** INPUT MATERIAL follows **

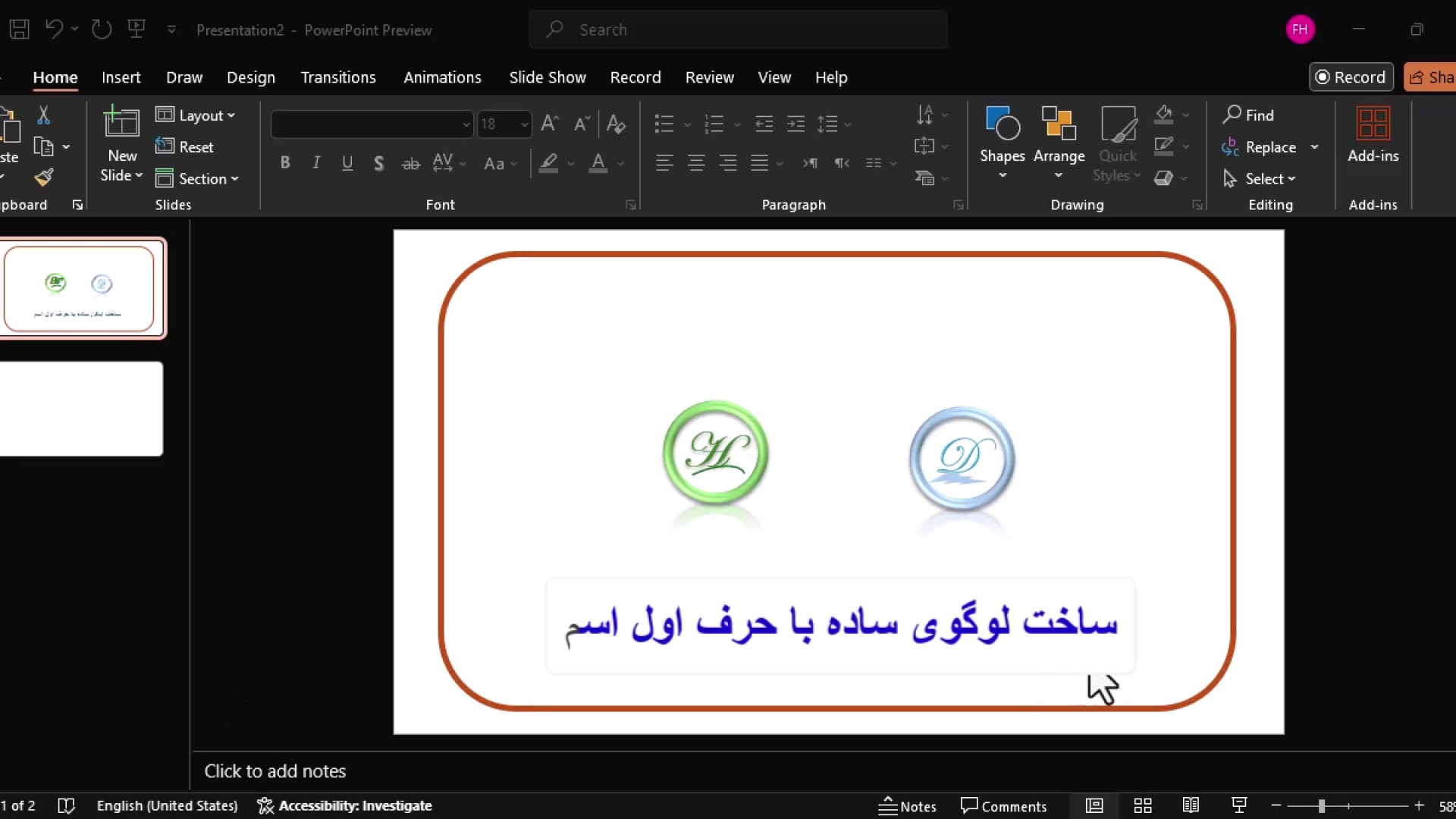The image size is (1456, 819).
Task: Click Increase Font Size icon
Action: coord(550,124)
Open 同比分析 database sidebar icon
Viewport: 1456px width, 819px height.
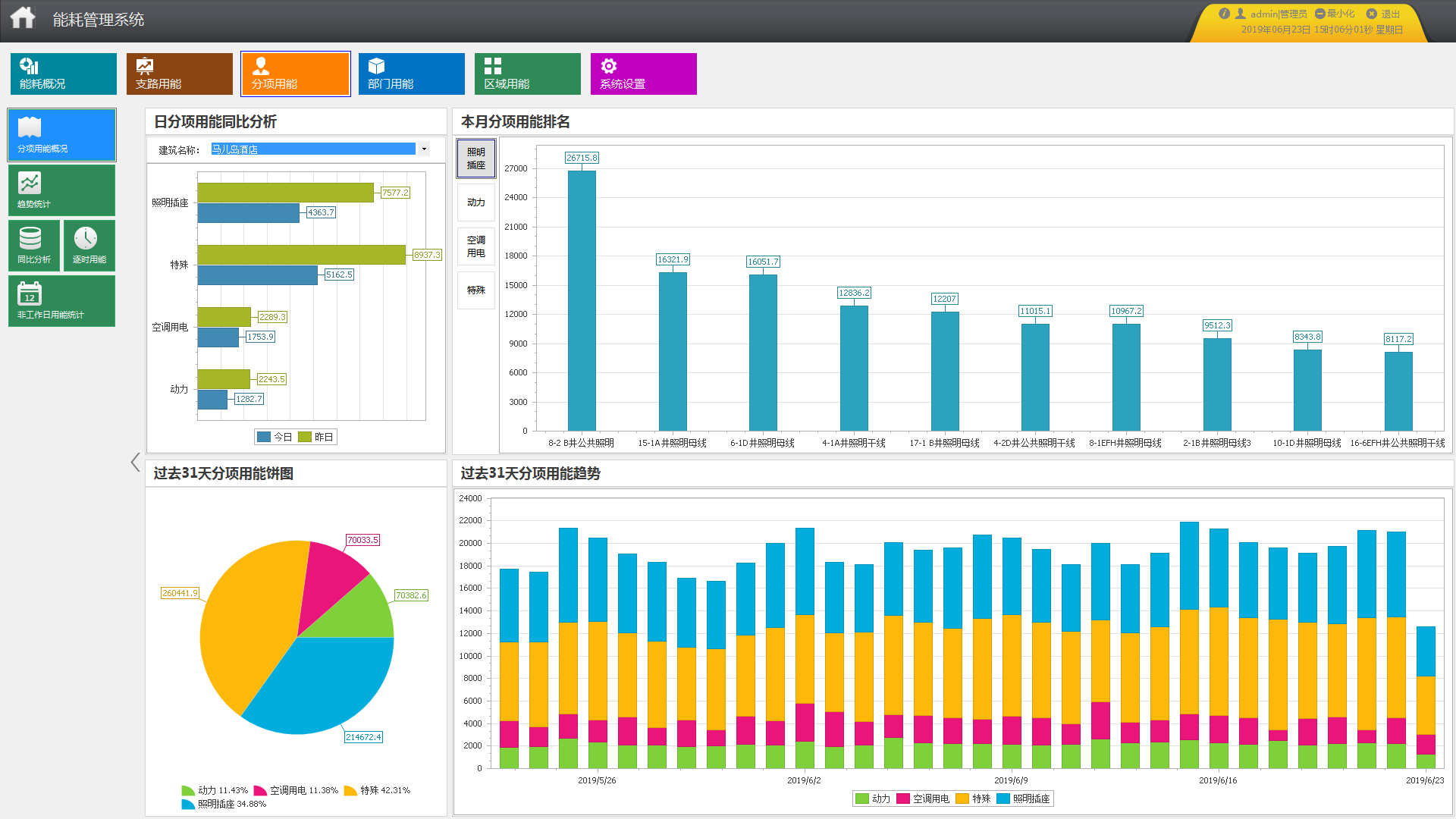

** End of INPUT MATERIAL **

- TASK DESCRIPTION -
Your answer must be the lines from the one containing "Open 同比分析 database sidebar icon" through the last line of the records, both included, written out exactly and without pictures.

- OUTPUT OF THE EXERCISE -
Open 同比分析 database sidebar icon
Viewport: 1456px width, 819px height.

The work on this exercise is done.